It may seem like infants would be completely oblivious to a parental divorce, but that’s not at all the case. Though they are pre-verbal, they are also very deeply attuned to the moods, emotions, and availability of their caretakers. Divorce does result in profoundly observable changes to both their caretaker’s moods as well as the overall environment, and so even babies, as young as they are, can be affected by their parents’ divorce.
Babies may seem rather unsophisticated, but they aren’t as clueless as they might appear. Studies show that infants as young as 6 months old are able to discern “naughty” puppets from nice ones when watching the plot of a puppet show (Boren Stein, 2007), and they routinely look to their caregivers for support and guidance.
For example, in what are known as “still face” experiments, babies become distressed when their caretaker suddenly becomes non-responsive or puts on a “still face.” When they encounter something unexpected, like a “visual cliff” where a clear glass surface is the only barrier over a 6-foot drop, they’ll look to their caregivers for support. If Mom looks reassuring, they’ll continue crawling across this surface towards her. If she looks worried, they’ll stop in their tracks and start to cry. (Gibson & Walk, 1960) And even though babies may not understand everything their parents say, they are masters at inferring from tones of voice and facial expressions.
Thus even babies are affected by arguing among their parents, and can be impacted by many of the other elements within divorce, such as instability in their caretakers, the depressed mood of parents, and changes in their environment.
How infants react to divorce
Infants may show reactions to a parental divorce in the following ways:
- Becoming more fussy or easily disturbed
- Showing change or disruptions to their eating and/or sleeping patterns
- Increased clinginess or separation anxiety
- They may become more fearful or startle easily
- They may exhibit psychosomatic symptoms (physical illnesses caused by psychological stress) such as diarrhea, constipation, or spitting up more frequently. They also may get sick more often or seem to have a harder time fighting off infections.
Helping babies cope with divorce
- Keep your infant’s schedules as consistent and routine as possible.
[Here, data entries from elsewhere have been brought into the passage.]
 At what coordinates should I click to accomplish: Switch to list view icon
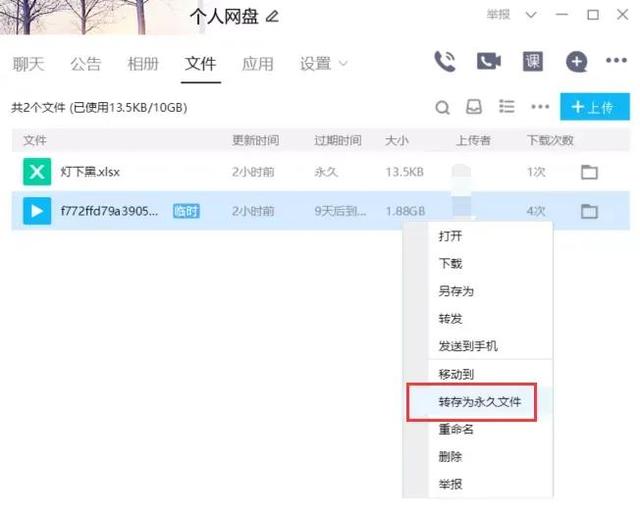coord(507,107)
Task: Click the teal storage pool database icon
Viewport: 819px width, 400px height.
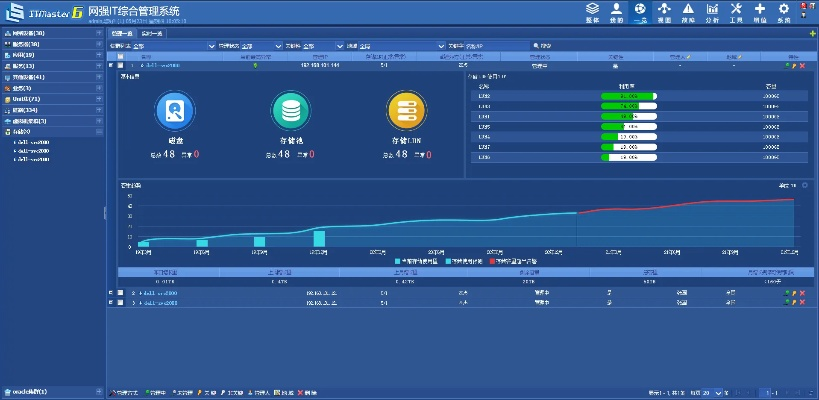Action: [x=292, y=110]
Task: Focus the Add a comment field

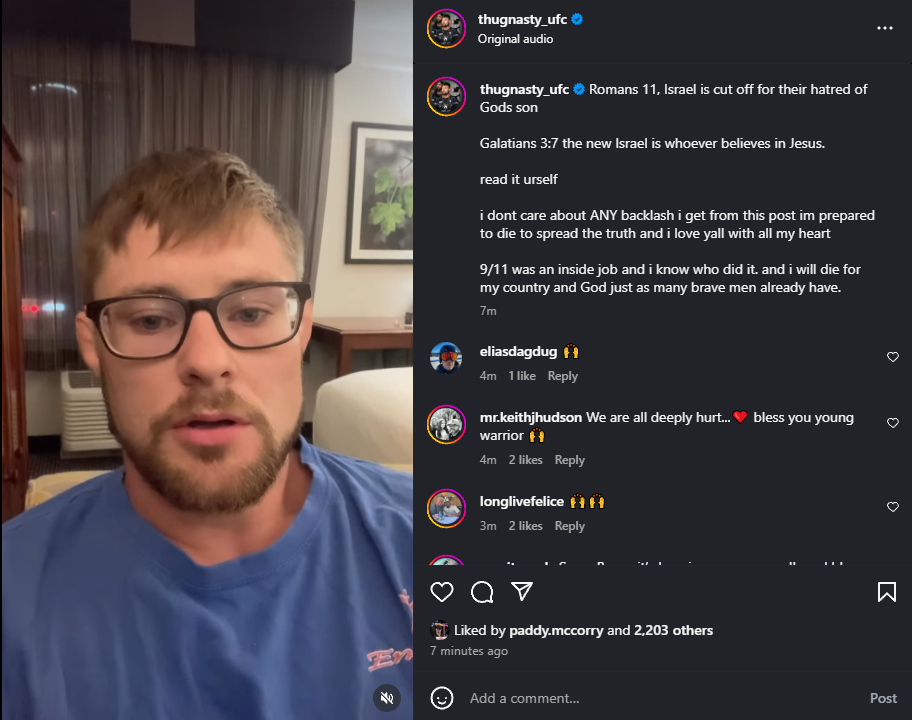Action: (x=663, y=698)
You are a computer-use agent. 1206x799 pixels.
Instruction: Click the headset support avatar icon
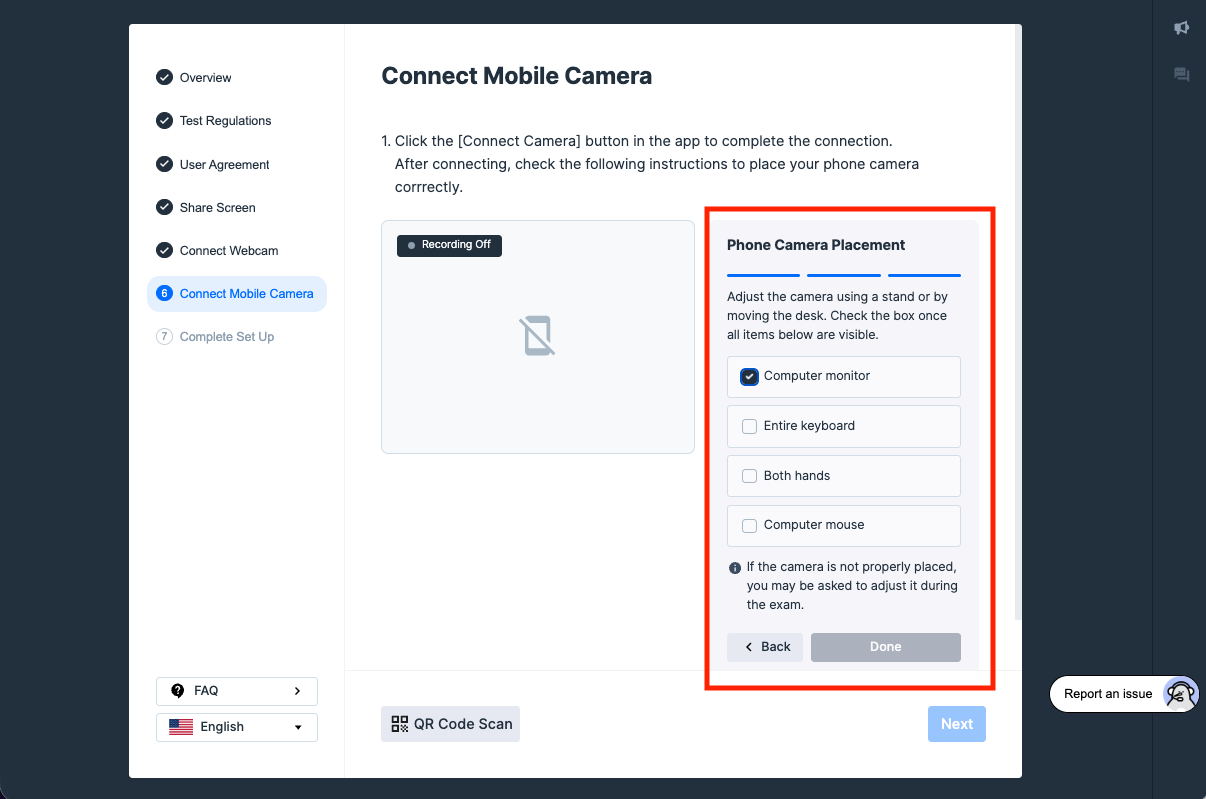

This will mean coordinating to try and keep feeding times and nap schedules similar between the different houses. The more inconsistency and change you throw into your infant’s schedule, the fussier your baby will be, and the more stress it places on their developing brain.
- Monitor your moods. It’s to be expected that you might be upset or depressed. But make a constant effort to be aware of your emotions and to shove all the outside stressors away from your mind when interacting with your baby. The good news is that infants aren’t yet as emotionally sophisticated as older children. So it’s easier to hide your anguish and adult problems from them, IF you do a good job of putting on a happy face whenever they’re around. They DO pay attention to things like eye contact, mood fluctuations in voice, the level of attentive care they receive, and happy versus sad or angry sounds in the environment. So they will notice when you were staring off into your own world with a worried look on your face for several minutes while giving them a bottle, and other things like that. Make a conscientious effort to engage in lots of eye contact and make many happy noises with your voice.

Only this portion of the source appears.